Required action 1: What budget does the text on the MACROSEA seaweed project give for the project?
Required action 2: Pick up the text on the MACROSEA seaweed project right after its final sentence and keep writing it.

Page extract:
In 2017 Norway Seaweed participated in a large national project MACROSEA together with SINTEF Ocean and 10 other seaweed producers. As a part of MACROSEA project we grew seaweeds on two locations in Southern Norway from February to August 2017.
In total 10 seaweed producers participated in the project along coast of Norway, following the same protocols for seaweed production, regularly measuring growth, taking samples for analysis of DNA and biochemistry of seaweeds at different depths and locations.
The MACROSEA project will target successful and predictable production of high quality biomass thereby making significant steps towards industrial macroalgae cultivation in Norway.
The project has a budget of NOK 25 million
SINTEF Ocean leads the project. Research partners are the Norwegian University of Science and Technology, the University of Oslo, the University of Bergen, The Arctic University of Norway, Akvaplan Niva and the Norwegian Institute of Water Research, in addition to partners from Scotland, Denmark, China and USA and a strong industry group.

Material provided:
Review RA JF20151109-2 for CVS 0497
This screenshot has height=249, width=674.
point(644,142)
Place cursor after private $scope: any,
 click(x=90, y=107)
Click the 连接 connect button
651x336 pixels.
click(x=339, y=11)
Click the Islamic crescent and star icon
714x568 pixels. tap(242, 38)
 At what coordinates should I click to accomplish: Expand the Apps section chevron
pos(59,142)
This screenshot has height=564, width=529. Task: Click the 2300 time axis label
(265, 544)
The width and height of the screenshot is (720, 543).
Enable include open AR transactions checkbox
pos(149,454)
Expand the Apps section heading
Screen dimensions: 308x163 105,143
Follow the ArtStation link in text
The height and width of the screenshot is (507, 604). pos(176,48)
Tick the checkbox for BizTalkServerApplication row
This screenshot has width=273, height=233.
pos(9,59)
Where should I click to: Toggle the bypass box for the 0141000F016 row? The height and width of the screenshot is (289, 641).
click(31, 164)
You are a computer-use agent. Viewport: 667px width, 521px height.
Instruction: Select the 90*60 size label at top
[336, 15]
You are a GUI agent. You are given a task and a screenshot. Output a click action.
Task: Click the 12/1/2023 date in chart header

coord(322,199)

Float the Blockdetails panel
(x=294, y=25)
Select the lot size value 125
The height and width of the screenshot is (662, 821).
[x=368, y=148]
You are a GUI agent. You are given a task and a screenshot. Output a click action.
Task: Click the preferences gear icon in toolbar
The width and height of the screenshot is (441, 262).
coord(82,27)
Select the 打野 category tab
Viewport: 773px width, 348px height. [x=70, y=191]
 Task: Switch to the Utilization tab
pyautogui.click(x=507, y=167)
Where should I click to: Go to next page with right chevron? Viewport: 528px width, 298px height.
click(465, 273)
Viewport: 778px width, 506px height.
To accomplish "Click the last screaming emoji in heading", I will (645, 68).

Result 1: NOK 25 million

Result 2:
The primary objective is to establish an interdisciplinary knowledge platform on fundamental production biology and technology for macroalgae cultivation over a wide range of climatic, ecological and physical conditions.
Secondary objectives are:
To increase the principal knowledge on biological performance and environmentalrequirements for optimized chemical composition and biomass production
To obtain technological specifications and develop generic model and simulation tools for farm systems and biomass production.
The brown kelps Saccharinalatissima and Alaria esculenta (large volumes, low value), and the red alga Palmaria palmata (small volumes, high value) will be studied as promising species for industrial cultivation in Norway.
The project will deliver knowledge on seedling quality, sea cultivation, fouling and diseases and functional genetics of selected brown and red macroalgae species.
Growth models for these species will be developed and coupled with 3D hydrodynamics‐ecosystem models to estimate site‐dependent biomass production, and methods for efficient seeding, deployment and harvest. Drag forces and deformation of different farm systems at different sea states will be determined in flume tank experiments. A numerical model for simulation and visualization of farm designs in dynamic marine systems will be developed.